O casal voltou a fazer amor com frequência, da mesma forma metódica. Exceto quando, em determinada noite, estando Lívia já a dormir, a Dama segurou, sem aviso, o membro de Malman. Não era um segurar delicado, mas uma pegada incisiva, quase dolorosa. E o fez ficar ereto, terminando por chupá-lo com uma fome que surpreendeu Malman. Ato contínuo subiu sobe ele e comeu-o vorazmente, uma, duas vezes. Malman temeu que Lívia acordasse, mas foi também tomado pela febre e devolveu à Dama, em intensidade e empenho, o que ela lhe dera. E assim foram lutando e perdendo até que não havia mais forças e desejo que os fizesse continuar um dentro do outro, mordendo, dobrando, prendendo.
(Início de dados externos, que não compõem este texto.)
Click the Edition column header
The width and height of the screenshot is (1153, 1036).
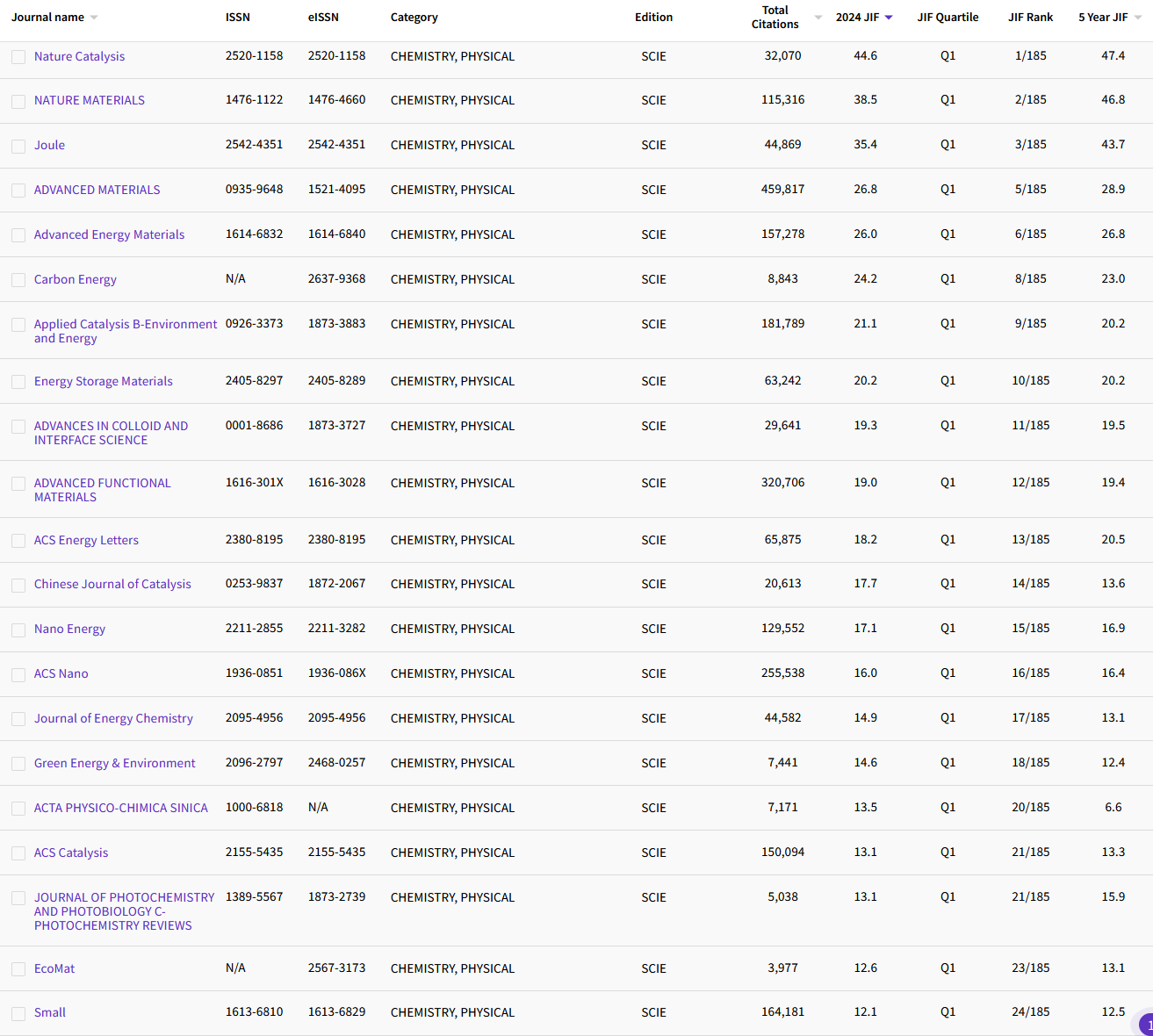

Dormiram, então, exaustos e completos, desconhecendo a hora e a temência a Deus.

No dia seguinte, Malman acordou tarde, ainda doído da noite anterior. A jovem fada não estava por ali. E nem a pequena Lívia. Deviam estar visitando o lago, tomando banho, ensinando e aprendendo espertezas. Malman levantou-se e repassou o episódio da noite anterior. Era como se a Bela das Brumas o tivesse visitado, só para dizer que estaria sempre presente em sua vida. Na verdade, se Malman se lembrava bem, o corpo da Dama havia adquirido uma densidade e um peso que não lhe eram comuns; e a fome... ah, a fome! O que tinha sido aquilo?... Voltaram-lhe rapidamente as memórias do tempo de devassidão, que ele logo espantou com a mão, como se fossem moscas...

Passou-se então a manhã, e depois a tarde. Quando a noite caiu e as duas não voltavam à casa, Malman acendeu um archote e saiu a procurá-las pela clareira e, depois, pela trilha que levava ao lago. E não as achou. Voltando à casa, serviu-se de um velho encantamento para ver, na fumaça, o que teria havido. E viu as duas amadas correndo pela trilha que levava ao lago, sem olhar para trás, em fuga. “Foram-se!”, gritou, aturdido, Malman. “Foram-se”, repetiu várias vezes, cada vez mais alto, até que a expressão perdeu o jeito de palavra e transformou-se num grunhido desesperado. E então Malman rasgou as vestes, quebrou todos os móveis, derrubou todos os frascos, rasgou todas as cortinas e lançou-se ao catre com ganas de morrer.

Pero Vaas = 23set11

[para Dark Butterfly – que não só inspirou o personagem, mas também contribuiu para a sua construção]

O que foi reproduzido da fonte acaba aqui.